Oscar Pistorius Sentence Verdict: Five Years Behind Bars
After a drawn-out 8 month trial, paralympian Oscar Pistorius has finally had the gavel banged on his case. For killing his girlfriend Reeva Steenkamp in an unprovoked murder, he has been sentenced for culpable homicide, which has resulted in five years behind bars. Judge Thokozile Masipa, who presided over the entire case did however suspend an additional three year sentence for a separate gun crime, meaning that Pistorius won’t have to serve it.
Just as most sentences (not just those involving celebrities) are not set in stone, neither is his. Pistorius’ defence team have said that he would be out of prison in 10 months, after which he would apply for house arrest. The National Prosecution Authority do not agree; stating that he will serve at least two years of his sentence in the slammer. Even though he probably has the best defence team money can buy, this case proves that no matter your profile, you are not safe from sentencing.
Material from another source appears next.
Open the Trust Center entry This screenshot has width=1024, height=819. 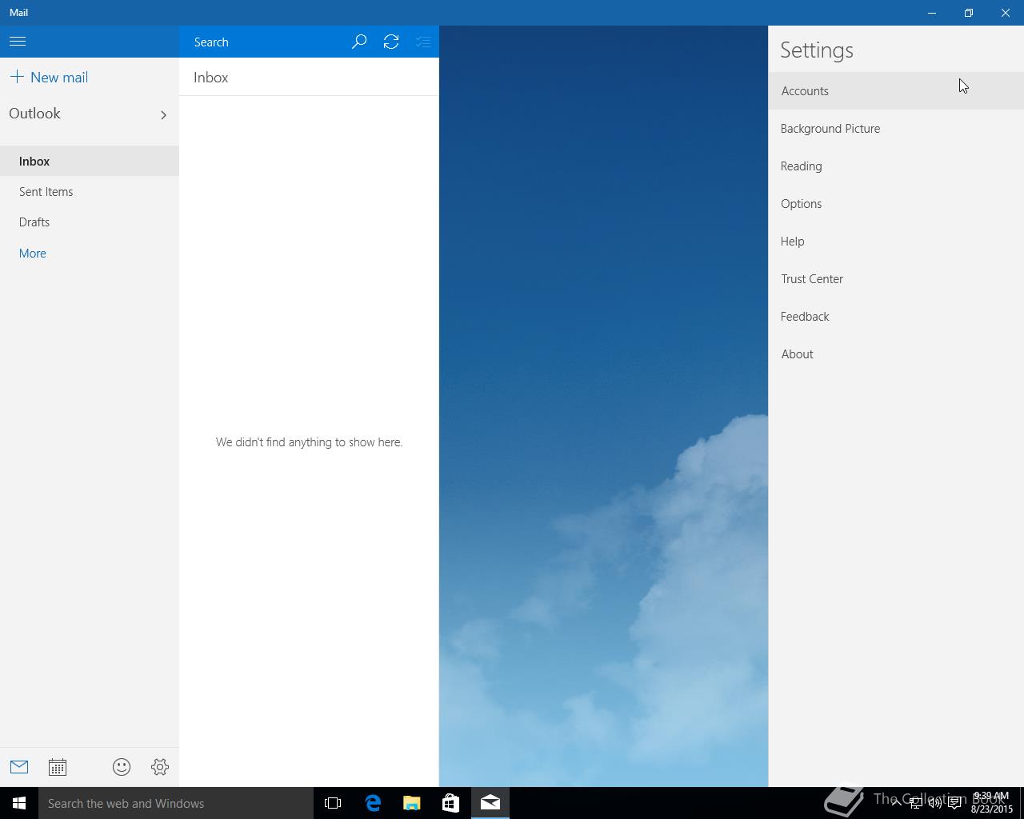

Despite claims that Pistorius would be unfit for prison due to mental disturbances related to the case, he did not manage to wriggle free of the decision. There was also concern by the defendants that the South African prison system, in its current state, would not be able to meet the needs of the paralympian. Also featured in the news recently, there are fears that the 26s gang –well known for their violence and notoriety- will endanger Pistorius. This became apparent when the leader of the gang made a personal threat directed at him, stating that “Oscar Pistorius will be taken out”.
Reeva’s family have expressed great relief that the case is finally over. Her father Barry was quoted saying “I’m glad that it’s over”, while The Guardian’s reporters were told by mother June Steenkamp that the sentence brought some relief, but the family will forever be distorted, and would never know complete closure “unless you can magic [Reeva] back.”
Pistorius’ uncle Arnold that he hopes that he will find a sense of healing in serving his sentence, and would “embrace” his punishment, and that his nephew sees it as an opportunity to “pay back” society for his crimes.
There is no doubt that the sentence will be tough for the paralympian, but his conditions should not allow him to escape the charges. While Reeva Steenkamp’s are very glad of the sentence, the public will also be proud of the justice system for refusing to waver when faced with such a special case.